High Court Of Judicature at Allahabad|18 May, 1972

JUDGMENT / ORDER

JUDGMENT Satish Chandra, J.
1. This seven Judge Full Bench has been constituted to consider the five Judge Full Bench decision of this Court in (1878-80) ILR 2 All 654 (FB) (Reference by the Board of Revenue, N.W.P.)
2. Mahabir Prasad, the applicant, made an application under Section 9, Provincial Insolvency Act, for declaration of Peer Bux, opposite party No. 1, as an in-solvant. It was alleged that Peer Bux had borrowed a sum of Rs. 4,000 from the applicant on 17-1-1967. He had agreed to supply 50 quintals of Rab at Rs. 80 per quintal in lieu of the borrowed sum-It was also agreed that in case of default Peer Bux would pay to the applicant the amount of profits at 50 per cent by way of damages. The transaction was evidenced by a deed of agreement and a receipt both dated 17-1-1967. Peer Bux did not supply the Rab as agreed and a sum of Rs. 4,000 was due from him. He had committed an act of insolvency by transferring his property.
3. On the deed of agreement dated 17th January, 1967, being produced in Court, Peer Bux filed an objection stating that the document was a bond and was inadmissible in evidence for lack of sufficient stamp duty. The Jearned Insolvency Judge upheld the objection. According to him the document was a bond. The applicant was directed to make good the deficiency in stamp duty and to pay the prescribed penalty. Aggrieved, the applicant came to this Court in revision.
4. At the hearing of the revision reliance was placed upon a 5 Judge Full Bench of this Court in (1878-80) ILR 2 All 654 (FB) in support of the view taken by the learned Insolvency Judge. On behalf of the applicant it was urged that this Full Bench decision has been doubted in a number of subsequent decisions of this as well as other High Courts. The learned single Judge hearing the revision felt that it was desirable that the question be considered by a larger Bench. His opinion was endorsed by a Division Bench.
5. The document in question states that Peer Bux promises to sell 50 quintals of Rab at the rate of Rs. 80 per quintal to L, Mahabir Prasad. He has received Rs. 4,000 as an advance towards the price. He agrees that he will supply the Rab by March, 1967. In case of defaults in making the supply, he will pay 50 per cent of the profits by way of damages. The document was unattested.
6. Read as a whole the document represents a transaction of an agreement to sell Rab and an advance payment of its price. One of the terms of the transaction was that in default of supplying the agreed quantity of Rab the executant will pay damages at the rate of 50 per cent of the profits. In the document there is no express promise to pay back the sum of Rs. 4,000 which he had received as the advance price, in case the Rab was not supplied.
7. The question is whether this document is a bond or merely an agreement, within meaning of the Stamp Act.
8. Section 2(5) of the Stamp Act defines a 'bond' to include--
"(a) any instrument whereby a person obliges himself to pay money to another, on condition that the obligation shall be void if a specified act is performed, or is not performed, as the case may be;
(b) any instrument attested by a witness and not payable to order or bearer, whereby a person obliges himself to pay money to another; and
(c) any instrument so attested, whereby a person obliges himself to deliver grain or other agricultural produce to another."

- _Provided records_:
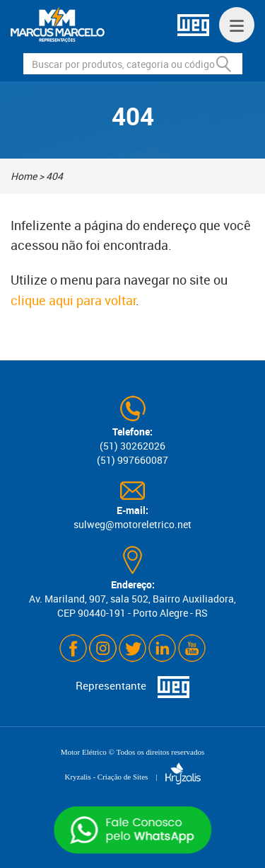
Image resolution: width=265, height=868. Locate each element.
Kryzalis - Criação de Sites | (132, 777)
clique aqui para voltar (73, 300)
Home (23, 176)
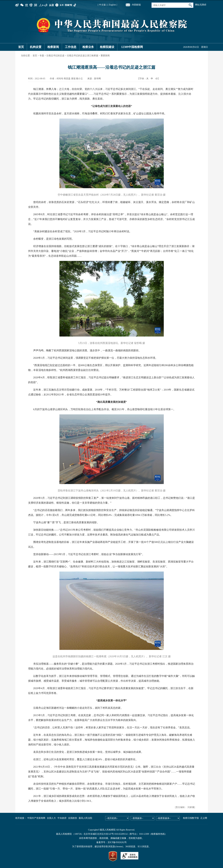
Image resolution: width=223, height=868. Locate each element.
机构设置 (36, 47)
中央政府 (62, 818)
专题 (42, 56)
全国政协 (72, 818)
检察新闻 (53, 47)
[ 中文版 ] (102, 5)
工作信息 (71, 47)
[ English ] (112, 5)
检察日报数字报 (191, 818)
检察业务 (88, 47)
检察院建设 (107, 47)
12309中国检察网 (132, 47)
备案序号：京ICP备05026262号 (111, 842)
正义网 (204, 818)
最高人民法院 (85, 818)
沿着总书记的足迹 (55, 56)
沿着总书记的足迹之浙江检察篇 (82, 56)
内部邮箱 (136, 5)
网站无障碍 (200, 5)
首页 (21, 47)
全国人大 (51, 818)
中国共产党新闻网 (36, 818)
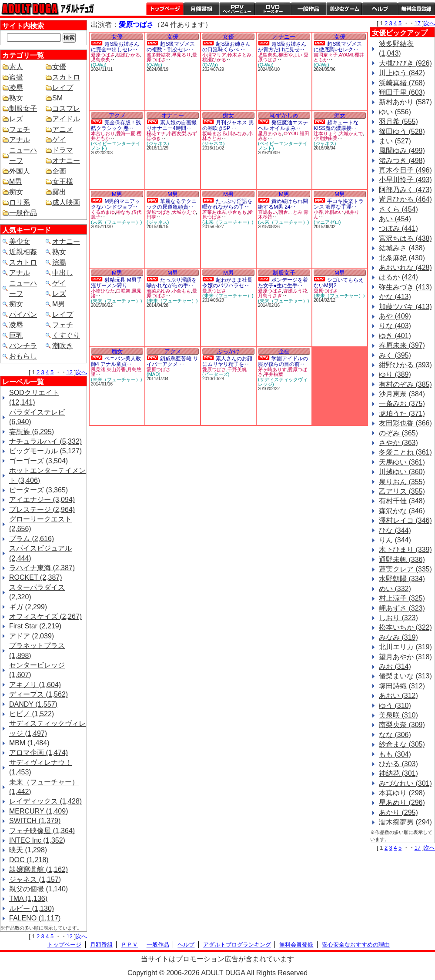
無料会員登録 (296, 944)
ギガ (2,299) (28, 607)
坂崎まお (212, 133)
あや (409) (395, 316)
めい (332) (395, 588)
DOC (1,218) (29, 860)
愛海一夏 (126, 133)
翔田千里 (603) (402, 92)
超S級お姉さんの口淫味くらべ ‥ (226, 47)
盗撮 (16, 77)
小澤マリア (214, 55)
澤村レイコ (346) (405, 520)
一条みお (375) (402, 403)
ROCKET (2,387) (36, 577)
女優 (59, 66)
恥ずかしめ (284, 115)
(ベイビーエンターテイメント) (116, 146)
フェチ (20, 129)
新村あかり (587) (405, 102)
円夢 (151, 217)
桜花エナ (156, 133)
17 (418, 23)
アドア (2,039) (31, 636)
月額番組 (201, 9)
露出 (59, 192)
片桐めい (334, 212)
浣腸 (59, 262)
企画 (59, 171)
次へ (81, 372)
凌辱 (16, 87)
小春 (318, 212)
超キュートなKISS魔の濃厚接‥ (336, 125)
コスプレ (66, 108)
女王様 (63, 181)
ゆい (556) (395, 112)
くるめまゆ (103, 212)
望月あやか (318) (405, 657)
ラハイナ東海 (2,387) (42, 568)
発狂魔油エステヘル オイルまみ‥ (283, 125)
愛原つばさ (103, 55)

- _Tasks and exercises_:
(A) Reproduce the passage of the judgment between "1. This seven" and "of Revenue, N.W.P.)", inclusive.
(B) Condense the judgment's paragraph that begins "The document in question states" into a short bulleted list that keeps its main facts.
Rely only on the judgment for what follows.

- _Responses per task_:
(A)
1. This seven Judge Full Bench has been constituted to consider the five Judge Full Bench decision of this Court in (1878-80) ILR 2 All 654 (FB) (Reference by the Board of Revenue, N.W.P.)

(B)
- Peer Bux promises to sell 50 quintals of Rab to Mahabir Prasad at Rs. 80 per quintal.
- He has received Rs. 4,000 as an advance toward the price.
- He agrees to supply the Rab by March 1967.
- If he fails to supply it, he will pay 50 percent of the profits as damages.
- The document was unattested.